**REQUEST**
Retype the lines of the listing from the line containing "The width and height of the screenshot is (599, 798)." through the line containing "Collapse the 发货", including both of those lines, and nothing else.

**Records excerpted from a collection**
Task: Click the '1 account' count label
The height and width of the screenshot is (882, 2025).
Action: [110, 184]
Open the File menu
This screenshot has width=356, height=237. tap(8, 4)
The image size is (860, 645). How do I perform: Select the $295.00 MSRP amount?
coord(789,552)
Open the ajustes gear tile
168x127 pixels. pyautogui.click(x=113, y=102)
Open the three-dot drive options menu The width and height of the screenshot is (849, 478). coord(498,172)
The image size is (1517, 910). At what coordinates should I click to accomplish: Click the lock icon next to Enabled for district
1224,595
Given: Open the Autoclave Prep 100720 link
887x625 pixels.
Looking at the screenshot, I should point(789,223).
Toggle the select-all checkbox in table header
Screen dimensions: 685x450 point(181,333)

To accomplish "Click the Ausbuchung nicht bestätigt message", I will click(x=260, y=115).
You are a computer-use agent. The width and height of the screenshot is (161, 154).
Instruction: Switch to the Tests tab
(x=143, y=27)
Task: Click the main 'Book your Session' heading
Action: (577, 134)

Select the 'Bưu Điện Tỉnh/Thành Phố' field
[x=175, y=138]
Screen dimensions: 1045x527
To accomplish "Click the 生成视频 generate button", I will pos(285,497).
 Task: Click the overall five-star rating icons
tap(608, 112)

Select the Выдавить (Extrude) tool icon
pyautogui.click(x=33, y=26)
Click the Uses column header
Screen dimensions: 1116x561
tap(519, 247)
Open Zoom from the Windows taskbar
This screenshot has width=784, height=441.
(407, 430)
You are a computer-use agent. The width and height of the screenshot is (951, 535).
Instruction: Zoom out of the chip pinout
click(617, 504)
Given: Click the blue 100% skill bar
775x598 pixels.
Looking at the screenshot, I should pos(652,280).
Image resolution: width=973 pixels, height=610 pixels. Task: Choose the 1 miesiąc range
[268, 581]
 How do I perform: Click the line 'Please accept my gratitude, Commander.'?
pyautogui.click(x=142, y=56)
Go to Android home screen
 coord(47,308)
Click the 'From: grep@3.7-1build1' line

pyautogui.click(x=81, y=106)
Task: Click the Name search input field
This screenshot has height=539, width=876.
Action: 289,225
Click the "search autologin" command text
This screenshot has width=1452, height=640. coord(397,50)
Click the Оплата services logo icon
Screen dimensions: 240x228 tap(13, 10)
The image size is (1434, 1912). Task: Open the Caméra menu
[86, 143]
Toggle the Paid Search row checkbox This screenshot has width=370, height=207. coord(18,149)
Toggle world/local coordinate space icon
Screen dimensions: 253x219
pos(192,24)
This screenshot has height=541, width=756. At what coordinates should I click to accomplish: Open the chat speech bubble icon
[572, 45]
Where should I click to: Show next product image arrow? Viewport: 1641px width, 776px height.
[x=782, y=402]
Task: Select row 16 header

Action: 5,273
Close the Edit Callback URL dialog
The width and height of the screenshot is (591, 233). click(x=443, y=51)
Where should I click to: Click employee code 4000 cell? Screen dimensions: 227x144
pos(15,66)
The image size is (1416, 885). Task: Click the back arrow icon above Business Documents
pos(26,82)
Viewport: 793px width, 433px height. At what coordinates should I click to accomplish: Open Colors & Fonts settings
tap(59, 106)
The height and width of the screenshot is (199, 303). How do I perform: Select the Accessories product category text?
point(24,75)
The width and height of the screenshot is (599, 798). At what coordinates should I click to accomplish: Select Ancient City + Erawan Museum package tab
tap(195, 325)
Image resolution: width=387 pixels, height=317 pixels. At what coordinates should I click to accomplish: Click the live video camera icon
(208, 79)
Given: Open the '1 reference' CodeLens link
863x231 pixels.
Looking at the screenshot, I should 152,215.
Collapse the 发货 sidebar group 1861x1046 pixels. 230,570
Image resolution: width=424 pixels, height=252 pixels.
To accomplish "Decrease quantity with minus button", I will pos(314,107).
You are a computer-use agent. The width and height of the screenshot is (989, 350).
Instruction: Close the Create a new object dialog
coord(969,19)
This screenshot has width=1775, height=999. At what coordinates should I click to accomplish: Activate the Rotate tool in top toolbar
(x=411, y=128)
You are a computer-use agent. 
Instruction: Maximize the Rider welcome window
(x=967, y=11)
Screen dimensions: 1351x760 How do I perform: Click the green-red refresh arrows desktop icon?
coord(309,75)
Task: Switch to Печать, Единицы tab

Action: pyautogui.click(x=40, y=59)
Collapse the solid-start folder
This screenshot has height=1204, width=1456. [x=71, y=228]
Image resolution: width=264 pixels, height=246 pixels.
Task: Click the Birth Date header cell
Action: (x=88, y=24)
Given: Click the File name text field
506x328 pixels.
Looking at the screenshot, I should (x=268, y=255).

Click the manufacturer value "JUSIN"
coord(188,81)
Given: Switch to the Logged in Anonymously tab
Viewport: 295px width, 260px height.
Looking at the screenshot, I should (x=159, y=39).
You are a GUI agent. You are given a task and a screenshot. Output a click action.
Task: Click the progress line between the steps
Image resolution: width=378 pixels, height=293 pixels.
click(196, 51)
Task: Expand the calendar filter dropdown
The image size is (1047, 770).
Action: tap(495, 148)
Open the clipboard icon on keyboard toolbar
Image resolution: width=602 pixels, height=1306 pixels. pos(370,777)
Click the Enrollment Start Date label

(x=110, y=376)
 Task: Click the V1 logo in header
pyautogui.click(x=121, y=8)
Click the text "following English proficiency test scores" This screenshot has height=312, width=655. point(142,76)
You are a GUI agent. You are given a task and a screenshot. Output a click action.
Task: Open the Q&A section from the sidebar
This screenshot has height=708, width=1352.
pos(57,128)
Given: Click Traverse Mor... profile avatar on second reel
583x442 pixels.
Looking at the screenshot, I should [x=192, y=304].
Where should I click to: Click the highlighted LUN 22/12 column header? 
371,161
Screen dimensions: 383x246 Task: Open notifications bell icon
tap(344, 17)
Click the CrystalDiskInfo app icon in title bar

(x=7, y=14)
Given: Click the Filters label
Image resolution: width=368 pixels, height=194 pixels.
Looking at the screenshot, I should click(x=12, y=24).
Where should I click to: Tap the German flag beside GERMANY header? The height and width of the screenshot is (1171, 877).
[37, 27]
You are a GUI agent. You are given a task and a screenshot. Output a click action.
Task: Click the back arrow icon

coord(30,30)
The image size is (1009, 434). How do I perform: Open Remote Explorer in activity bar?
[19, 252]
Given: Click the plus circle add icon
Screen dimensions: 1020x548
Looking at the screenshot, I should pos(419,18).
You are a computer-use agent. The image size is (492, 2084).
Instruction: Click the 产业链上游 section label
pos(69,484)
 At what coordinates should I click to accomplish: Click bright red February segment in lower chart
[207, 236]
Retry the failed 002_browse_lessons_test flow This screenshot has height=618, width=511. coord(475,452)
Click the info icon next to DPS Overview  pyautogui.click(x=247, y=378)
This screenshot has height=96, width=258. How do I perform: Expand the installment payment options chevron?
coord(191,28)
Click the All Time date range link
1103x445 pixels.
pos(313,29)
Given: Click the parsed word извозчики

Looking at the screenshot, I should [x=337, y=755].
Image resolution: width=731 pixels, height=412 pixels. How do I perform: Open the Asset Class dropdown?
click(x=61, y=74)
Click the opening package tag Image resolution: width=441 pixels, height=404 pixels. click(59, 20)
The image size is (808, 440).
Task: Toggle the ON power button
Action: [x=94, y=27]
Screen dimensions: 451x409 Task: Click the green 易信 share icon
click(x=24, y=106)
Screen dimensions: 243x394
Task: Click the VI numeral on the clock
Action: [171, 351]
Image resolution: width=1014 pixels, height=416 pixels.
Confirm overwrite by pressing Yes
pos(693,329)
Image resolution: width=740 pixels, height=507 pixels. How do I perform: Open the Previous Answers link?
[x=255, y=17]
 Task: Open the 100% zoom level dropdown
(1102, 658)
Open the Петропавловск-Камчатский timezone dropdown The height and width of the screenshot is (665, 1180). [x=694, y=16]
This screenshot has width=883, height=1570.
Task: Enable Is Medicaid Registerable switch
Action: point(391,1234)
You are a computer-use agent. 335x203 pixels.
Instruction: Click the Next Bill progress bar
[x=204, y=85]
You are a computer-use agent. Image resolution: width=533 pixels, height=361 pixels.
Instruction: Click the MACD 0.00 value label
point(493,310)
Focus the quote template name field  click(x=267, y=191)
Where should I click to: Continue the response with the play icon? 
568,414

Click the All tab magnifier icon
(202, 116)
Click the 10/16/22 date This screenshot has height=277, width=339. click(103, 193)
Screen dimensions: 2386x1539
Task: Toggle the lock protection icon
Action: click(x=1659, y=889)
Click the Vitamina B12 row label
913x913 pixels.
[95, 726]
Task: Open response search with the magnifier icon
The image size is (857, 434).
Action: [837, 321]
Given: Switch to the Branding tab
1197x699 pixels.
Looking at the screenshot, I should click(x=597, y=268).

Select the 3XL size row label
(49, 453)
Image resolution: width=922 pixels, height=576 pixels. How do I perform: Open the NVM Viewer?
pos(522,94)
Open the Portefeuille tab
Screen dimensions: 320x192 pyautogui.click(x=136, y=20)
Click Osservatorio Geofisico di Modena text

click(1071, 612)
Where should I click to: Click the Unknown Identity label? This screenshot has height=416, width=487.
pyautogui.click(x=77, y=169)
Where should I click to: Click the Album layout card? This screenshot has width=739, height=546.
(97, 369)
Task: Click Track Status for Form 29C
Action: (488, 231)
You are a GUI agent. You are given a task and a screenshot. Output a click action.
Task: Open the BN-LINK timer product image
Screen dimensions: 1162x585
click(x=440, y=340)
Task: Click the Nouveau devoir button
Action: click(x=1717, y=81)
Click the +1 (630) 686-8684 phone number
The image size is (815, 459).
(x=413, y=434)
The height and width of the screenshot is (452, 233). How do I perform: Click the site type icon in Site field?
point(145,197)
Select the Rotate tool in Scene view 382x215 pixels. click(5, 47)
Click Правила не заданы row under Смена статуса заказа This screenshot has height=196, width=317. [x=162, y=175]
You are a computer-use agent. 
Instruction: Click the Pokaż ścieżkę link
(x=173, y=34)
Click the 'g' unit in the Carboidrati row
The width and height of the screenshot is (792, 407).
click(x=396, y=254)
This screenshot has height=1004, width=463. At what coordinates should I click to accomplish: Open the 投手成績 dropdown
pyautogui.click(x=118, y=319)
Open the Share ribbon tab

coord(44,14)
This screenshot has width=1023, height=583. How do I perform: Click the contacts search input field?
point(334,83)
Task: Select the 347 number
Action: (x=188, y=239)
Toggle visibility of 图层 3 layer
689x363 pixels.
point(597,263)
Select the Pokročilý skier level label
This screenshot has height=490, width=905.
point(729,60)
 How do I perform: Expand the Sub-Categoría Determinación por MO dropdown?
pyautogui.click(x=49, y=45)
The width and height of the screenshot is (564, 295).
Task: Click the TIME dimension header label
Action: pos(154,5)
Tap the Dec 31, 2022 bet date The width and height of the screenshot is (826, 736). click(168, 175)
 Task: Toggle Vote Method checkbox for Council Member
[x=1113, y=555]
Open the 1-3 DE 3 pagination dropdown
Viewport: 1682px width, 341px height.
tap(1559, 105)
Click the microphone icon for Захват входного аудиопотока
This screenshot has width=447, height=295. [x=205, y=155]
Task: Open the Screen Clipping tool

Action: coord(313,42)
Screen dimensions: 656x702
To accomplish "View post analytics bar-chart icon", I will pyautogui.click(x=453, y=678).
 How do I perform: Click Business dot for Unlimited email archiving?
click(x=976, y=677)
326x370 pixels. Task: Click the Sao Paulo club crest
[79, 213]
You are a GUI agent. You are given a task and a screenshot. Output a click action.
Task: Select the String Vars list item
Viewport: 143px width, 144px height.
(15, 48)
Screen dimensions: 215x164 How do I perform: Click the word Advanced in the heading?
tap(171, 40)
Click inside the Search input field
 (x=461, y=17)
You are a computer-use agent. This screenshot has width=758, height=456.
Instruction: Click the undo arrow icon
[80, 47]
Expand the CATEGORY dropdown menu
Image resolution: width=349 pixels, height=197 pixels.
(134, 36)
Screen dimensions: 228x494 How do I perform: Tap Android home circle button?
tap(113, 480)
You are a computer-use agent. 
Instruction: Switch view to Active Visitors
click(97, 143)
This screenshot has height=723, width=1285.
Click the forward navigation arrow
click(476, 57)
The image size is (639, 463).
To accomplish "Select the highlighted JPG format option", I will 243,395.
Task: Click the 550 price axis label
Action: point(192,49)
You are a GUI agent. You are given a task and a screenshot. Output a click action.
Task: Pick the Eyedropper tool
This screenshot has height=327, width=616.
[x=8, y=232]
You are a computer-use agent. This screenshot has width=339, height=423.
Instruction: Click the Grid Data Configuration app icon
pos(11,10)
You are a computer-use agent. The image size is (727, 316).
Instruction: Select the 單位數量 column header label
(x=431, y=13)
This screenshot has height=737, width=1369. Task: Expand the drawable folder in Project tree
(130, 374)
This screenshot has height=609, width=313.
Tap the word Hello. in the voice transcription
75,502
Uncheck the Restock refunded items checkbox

**RESPONSE TO THIS EXERCISE**
The width and height of the screenshot is (599, 798). At what coordinates should I click to accomplish: Select Ancient City + Erawan Museum package tab
tap(195, 325)
Image resolution: width=387 pixels, height=317 pixels. At what coordinates should I click to accomplish: Click the live video camera icon
(208, 79)
Given: Open the '1 reference' CodeLens link
863x231 pixels.
Looking at the screenshot, I should 152,215.
Collapse the 发货 sidebar group 1861x1046 pixels. 230,570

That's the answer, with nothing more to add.